▶ [Records contained in a dataset]:
=== Begin Enclosure ===

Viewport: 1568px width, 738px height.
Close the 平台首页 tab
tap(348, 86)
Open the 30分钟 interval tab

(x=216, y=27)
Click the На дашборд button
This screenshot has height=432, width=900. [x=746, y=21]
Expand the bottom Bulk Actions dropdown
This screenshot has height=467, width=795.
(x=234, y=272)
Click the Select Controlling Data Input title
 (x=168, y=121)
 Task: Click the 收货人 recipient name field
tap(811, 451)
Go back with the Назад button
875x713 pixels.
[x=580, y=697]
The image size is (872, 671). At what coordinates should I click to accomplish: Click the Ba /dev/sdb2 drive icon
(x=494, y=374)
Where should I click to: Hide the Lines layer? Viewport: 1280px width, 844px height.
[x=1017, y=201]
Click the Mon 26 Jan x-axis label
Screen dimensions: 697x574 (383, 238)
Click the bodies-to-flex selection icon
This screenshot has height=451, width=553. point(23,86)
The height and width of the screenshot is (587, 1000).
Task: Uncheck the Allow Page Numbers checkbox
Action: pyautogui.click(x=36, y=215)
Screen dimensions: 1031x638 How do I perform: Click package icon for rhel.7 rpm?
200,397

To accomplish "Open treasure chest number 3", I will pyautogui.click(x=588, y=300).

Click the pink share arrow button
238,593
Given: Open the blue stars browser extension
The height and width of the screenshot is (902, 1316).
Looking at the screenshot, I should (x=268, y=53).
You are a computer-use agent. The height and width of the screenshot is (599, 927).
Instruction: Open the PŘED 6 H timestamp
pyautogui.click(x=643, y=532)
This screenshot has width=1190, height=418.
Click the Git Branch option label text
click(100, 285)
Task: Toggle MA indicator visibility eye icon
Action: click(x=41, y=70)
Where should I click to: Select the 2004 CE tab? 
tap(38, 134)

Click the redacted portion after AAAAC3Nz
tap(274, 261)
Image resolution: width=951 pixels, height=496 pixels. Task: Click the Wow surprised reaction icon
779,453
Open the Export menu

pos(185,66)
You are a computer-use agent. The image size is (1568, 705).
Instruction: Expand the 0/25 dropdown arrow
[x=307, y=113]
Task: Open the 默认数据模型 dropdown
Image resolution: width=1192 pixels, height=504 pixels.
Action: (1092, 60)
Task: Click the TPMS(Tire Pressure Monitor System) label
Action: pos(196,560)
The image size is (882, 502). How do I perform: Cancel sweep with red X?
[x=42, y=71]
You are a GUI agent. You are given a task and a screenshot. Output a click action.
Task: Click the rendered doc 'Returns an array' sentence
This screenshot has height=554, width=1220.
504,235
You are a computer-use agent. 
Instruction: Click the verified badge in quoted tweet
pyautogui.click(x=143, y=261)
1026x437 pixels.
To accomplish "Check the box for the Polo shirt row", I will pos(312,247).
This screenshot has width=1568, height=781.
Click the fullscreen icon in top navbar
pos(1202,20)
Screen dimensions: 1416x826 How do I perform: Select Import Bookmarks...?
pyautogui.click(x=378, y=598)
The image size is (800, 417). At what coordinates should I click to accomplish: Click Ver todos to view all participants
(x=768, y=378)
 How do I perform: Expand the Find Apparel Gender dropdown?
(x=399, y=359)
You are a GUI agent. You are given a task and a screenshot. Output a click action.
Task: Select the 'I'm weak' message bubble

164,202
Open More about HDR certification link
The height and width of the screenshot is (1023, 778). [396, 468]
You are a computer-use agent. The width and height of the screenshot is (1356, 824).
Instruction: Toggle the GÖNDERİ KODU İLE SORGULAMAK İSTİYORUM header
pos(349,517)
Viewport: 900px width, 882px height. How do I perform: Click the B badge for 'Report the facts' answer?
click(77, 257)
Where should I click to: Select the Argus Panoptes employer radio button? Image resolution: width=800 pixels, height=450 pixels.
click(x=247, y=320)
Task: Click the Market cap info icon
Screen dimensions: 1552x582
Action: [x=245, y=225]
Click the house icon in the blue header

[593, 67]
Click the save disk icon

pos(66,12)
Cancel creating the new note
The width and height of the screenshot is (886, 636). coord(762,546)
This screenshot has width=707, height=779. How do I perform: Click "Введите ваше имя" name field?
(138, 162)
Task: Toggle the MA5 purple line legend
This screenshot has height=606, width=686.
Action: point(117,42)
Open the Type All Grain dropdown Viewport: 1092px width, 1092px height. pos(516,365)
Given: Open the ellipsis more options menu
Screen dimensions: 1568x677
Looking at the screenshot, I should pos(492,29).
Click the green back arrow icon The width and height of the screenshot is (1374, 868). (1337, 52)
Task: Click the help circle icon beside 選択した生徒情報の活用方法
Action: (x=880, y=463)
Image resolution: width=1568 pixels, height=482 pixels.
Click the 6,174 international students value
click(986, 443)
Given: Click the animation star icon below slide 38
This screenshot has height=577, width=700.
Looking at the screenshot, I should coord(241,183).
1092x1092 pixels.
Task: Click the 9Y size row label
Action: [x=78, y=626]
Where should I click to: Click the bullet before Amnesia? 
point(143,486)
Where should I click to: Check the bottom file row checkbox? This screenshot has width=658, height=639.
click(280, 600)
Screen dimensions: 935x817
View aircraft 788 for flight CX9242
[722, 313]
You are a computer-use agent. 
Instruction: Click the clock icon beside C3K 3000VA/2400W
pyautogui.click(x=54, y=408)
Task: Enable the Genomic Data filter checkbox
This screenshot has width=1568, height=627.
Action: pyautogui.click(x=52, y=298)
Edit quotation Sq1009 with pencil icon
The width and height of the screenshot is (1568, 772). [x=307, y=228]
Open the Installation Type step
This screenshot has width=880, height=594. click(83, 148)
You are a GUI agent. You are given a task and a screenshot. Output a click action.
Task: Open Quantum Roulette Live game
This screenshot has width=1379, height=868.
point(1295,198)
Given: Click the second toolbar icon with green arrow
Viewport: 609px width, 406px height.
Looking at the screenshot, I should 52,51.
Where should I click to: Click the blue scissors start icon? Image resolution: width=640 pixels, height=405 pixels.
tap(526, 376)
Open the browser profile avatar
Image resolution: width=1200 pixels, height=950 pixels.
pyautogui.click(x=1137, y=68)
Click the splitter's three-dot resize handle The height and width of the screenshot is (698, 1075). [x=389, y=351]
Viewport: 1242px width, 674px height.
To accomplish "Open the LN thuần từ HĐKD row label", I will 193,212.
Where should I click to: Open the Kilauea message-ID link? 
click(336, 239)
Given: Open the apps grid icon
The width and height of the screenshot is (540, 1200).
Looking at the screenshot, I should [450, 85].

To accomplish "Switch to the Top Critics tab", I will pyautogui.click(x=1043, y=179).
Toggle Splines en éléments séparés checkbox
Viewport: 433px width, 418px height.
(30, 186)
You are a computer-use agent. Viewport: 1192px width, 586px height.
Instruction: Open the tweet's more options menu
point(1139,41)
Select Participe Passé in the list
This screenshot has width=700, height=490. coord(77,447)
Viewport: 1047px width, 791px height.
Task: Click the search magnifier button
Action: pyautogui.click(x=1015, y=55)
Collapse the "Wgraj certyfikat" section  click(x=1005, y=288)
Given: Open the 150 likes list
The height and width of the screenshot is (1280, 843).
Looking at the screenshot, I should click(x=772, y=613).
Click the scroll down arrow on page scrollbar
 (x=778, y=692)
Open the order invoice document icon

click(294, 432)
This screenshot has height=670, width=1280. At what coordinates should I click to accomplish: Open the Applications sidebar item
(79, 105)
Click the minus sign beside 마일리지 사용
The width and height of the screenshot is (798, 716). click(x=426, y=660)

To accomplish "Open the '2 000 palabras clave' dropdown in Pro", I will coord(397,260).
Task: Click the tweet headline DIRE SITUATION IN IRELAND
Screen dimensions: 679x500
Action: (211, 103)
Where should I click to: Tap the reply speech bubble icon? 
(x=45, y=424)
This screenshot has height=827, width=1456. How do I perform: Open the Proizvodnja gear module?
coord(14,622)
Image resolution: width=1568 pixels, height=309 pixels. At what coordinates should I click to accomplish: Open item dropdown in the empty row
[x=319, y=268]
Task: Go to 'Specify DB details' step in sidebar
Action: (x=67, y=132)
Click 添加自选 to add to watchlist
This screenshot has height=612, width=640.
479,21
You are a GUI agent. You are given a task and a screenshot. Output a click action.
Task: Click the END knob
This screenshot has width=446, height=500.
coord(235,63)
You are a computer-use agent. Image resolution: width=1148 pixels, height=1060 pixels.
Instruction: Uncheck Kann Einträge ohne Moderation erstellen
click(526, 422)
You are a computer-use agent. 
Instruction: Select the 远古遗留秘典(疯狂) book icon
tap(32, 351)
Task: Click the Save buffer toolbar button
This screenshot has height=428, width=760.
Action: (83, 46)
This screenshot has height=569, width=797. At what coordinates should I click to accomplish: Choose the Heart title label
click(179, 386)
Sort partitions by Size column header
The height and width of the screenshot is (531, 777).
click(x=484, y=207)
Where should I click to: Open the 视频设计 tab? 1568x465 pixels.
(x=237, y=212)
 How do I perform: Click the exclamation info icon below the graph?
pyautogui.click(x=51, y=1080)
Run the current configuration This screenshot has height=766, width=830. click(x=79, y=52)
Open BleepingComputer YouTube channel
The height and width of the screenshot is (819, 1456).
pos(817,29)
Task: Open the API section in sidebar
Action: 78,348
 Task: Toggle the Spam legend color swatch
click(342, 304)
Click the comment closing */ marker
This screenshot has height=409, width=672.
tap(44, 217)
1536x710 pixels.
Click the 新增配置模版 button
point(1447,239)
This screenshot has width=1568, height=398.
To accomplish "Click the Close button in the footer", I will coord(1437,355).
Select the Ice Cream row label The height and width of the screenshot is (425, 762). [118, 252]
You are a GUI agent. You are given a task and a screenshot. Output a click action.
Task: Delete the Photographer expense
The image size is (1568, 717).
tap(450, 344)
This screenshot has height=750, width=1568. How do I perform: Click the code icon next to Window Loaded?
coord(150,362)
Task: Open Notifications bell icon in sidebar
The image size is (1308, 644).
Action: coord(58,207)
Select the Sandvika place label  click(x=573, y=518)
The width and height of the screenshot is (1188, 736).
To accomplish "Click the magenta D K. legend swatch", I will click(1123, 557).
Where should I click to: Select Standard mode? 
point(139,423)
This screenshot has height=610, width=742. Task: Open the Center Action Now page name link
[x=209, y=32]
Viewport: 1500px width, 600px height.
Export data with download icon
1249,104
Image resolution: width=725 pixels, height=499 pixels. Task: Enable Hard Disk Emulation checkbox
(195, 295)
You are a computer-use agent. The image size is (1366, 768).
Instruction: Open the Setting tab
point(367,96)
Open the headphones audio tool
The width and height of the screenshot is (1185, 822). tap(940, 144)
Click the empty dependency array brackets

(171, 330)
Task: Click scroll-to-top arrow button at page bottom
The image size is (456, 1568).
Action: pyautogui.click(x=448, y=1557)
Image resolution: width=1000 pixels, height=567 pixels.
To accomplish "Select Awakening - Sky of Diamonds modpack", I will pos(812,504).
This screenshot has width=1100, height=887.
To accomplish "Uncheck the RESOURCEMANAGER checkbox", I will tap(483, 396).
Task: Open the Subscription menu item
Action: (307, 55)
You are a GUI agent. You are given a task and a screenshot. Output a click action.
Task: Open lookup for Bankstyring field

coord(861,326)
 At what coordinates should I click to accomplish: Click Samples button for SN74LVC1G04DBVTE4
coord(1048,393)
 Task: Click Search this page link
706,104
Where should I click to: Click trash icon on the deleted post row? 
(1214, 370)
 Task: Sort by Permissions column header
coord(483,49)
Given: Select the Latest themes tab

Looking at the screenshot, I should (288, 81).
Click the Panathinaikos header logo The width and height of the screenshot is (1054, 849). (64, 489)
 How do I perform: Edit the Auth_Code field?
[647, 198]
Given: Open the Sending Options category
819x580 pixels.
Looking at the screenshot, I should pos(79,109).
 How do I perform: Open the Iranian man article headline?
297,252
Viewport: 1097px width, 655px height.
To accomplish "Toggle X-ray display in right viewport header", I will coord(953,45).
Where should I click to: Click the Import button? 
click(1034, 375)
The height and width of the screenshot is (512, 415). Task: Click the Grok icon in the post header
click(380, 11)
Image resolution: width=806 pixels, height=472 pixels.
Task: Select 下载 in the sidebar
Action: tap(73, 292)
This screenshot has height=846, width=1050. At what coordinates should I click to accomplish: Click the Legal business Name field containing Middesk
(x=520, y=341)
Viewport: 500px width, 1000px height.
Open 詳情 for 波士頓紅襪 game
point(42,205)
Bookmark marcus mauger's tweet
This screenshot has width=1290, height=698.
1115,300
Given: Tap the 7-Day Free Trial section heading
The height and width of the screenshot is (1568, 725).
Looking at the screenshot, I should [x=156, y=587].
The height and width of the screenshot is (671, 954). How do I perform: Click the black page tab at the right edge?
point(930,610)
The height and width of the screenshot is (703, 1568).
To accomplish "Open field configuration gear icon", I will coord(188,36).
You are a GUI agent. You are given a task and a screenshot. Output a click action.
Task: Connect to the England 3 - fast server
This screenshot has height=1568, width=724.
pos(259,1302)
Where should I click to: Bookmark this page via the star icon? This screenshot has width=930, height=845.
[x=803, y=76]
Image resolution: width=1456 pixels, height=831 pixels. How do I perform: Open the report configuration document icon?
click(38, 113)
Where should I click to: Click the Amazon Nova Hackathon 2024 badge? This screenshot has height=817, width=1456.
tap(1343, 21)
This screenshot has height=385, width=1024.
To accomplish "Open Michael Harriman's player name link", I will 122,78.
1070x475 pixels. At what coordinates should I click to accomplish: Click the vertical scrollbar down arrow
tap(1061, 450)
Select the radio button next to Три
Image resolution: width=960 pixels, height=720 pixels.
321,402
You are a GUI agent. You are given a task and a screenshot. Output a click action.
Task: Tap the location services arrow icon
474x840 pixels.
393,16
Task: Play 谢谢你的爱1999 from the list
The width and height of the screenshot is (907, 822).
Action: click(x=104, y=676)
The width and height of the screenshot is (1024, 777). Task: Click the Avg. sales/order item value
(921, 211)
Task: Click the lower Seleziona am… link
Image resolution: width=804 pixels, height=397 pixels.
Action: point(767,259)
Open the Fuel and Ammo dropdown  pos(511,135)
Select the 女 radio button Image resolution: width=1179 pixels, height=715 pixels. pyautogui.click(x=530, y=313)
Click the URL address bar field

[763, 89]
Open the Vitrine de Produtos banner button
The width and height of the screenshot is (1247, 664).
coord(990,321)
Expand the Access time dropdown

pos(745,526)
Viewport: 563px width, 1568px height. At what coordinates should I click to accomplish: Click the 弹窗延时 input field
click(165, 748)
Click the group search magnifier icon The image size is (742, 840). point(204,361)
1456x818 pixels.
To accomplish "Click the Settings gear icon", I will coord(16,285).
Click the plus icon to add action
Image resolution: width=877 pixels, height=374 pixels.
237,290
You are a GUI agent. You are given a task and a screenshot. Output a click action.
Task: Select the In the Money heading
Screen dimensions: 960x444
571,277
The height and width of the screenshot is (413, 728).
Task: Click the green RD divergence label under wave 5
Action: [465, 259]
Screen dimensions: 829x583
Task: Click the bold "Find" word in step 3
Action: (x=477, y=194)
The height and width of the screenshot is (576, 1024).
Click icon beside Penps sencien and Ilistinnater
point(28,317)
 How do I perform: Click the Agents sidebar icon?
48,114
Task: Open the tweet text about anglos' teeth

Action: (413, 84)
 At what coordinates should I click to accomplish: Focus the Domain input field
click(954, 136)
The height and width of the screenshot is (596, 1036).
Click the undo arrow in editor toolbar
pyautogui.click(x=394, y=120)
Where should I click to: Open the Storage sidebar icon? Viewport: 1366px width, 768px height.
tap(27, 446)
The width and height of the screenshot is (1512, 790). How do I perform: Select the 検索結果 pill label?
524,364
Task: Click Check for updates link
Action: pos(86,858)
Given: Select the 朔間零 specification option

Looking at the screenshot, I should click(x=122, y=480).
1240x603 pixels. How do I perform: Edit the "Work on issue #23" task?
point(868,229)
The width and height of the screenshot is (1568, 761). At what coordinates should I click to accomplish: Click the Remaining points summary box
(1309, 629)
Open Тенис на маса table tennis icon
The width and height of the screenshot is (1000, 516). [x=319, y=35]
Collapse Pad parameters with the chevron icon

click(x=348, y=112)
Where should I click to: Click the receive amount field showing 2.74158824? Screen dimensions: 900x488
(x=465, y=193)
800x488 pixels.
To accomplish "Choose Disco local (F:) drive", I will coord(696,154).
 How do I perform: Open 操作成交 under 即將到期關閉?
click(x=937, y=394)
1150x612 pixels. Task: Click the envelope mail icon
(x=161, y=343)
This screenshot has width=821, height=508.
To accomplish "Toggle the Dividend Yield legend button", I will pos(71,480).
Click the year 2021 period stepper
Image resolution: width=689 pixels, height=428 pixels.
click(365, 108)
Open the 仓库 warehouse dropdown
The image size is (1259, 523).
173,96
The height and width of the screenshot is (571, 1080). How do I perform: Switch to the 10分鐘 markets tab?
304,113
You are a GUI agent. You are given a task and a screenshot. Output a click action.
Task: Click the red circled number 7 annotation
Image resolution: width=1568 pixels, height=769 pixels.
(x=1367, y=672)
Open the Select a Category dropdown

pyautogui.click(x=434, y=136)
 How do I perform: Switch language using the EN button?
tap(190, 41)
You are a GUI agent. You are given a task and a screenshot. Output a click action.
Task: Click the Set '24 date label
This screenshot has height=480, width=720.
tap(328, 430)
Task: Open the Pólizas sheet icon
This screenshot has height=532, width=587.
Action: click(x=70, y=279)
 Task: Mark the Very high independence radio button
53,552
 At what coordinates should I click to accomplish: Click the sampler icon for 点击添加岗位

=== End Enclosure ===

▶ [EXERCISE INSTRUCTIONS]:
In the records above, find each line holding "browser" and copy it.

▶ [ANSWER TO THE PROBLEM]:
Given: Open the blue stars browser extension
Open the browser profile avatar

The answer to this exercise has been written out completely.